The Anti Eviction Act permits “owners of a building with three residential units or less to evict a tenant if the owner intends to personally occupy the unit.” N.J.S.A. 2A:18-61.1(l)(3). Ms. Cashin owns a six-unit apartment building and a separate two-story single-family home. Both buildings are located on the same piece of land in Hoboken and are included in one tax bill, but have separate mailing addresses. In the 1960’s, Ms. Cashin’s late husband, a professional engineer, converted a garage into the single-family home with the proper permits from the City of Hoboken. Ms. Bello rented the single family home in 1973 and presently pays $345 per month in rent to reside there. Ms. Cashin sent Ms. Bello a “notice to quit,” providing Ms. Bello with 60 days to move out of the home because Ms. Cashin wished to personally occupy the home. When the 60 days lapsed, Ms. Bello failed to move out. Ms. Cashin filed an eviction complaint seeking possession of the building.
The New Jersey Supreme Court decided that the plain reading of the statute indicates that the statute applies to a “building” that contains three residential units or less. The statute does not define the term “building” and, therefore, the Court applied the plain meaning of “building” that refers to “a structure with walls and a roof, esp. a permanent structure.”

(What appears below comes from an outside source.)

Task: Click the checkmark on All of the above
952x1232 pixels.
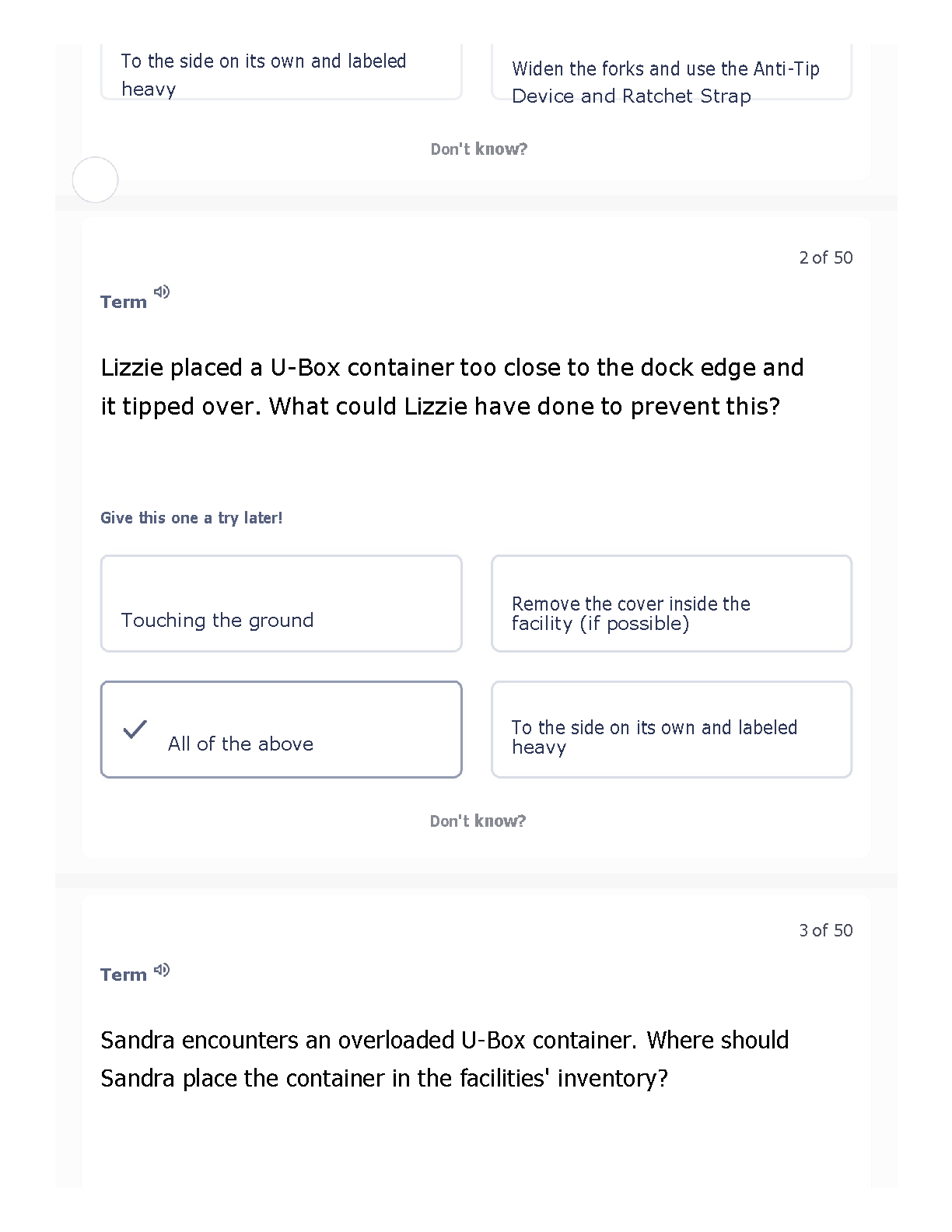Action: click(x=135, y=729)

The Court noted that the legislature made a decision to provide landlords greater ability to assert their ownership rights when seeking to occupy their own buildings of up to three residential units. Moreover, in this case, the building has been used as a separate residence since 1966. Ms. Bello has rented the single-family home since 1973 and pays rent to live in a separate apartment. Ms. Bello receives mail there. The building has a separate mailing address. The fact that the building does not have a separate tax bill is unpersuasive in light of the longstanding actual use of the building.